TASK STATEMENT
Where a line in the material beneath contains "Open", count it. Give the number only.

EXTRACTED INFORMATION
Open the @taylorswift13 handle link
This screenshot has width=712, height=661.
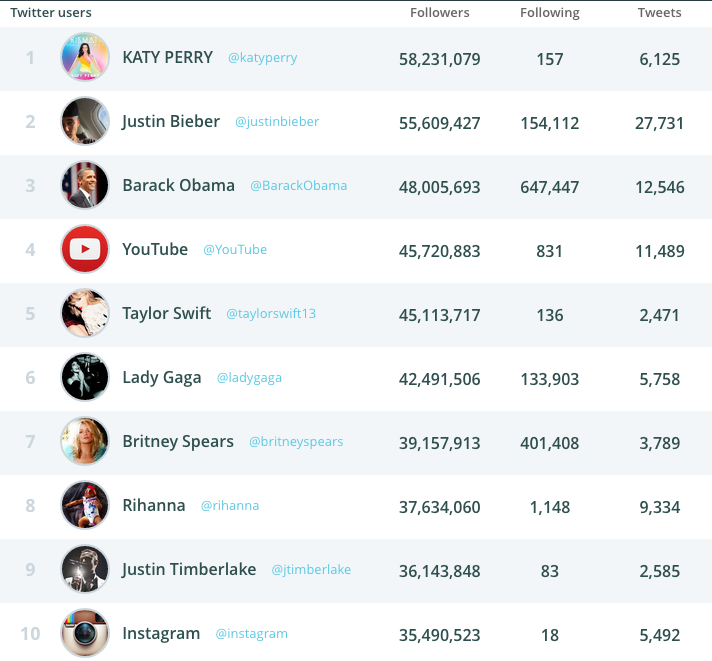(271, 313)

==

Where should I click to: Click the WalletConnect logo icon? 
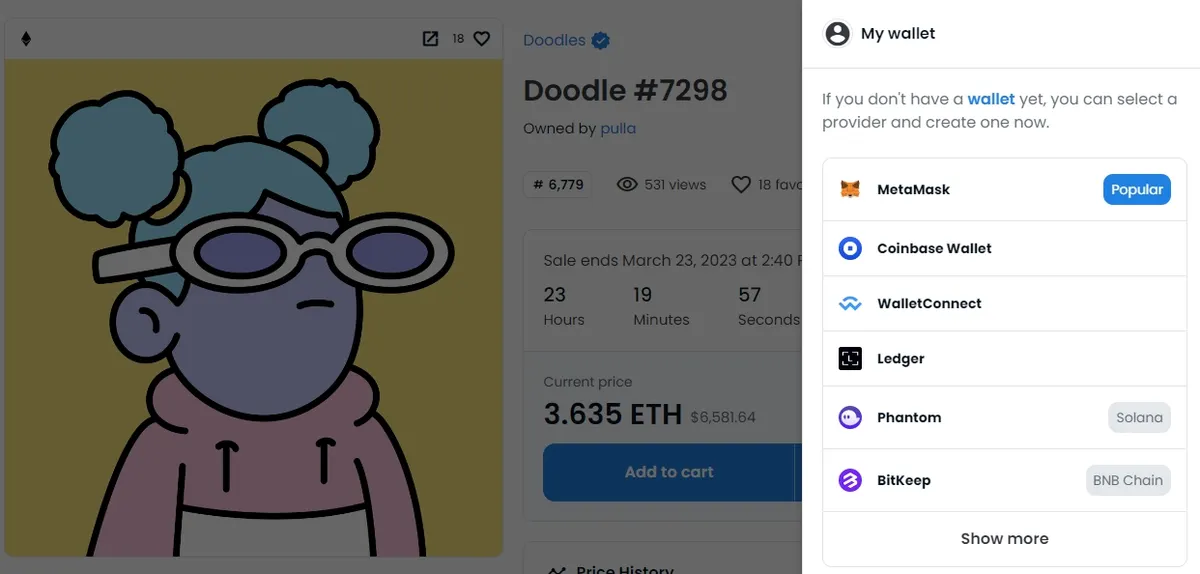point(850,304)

...

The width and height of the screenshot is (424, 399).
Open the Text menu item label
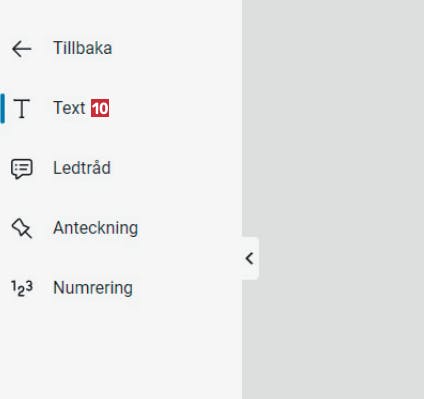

THE ANSWER
2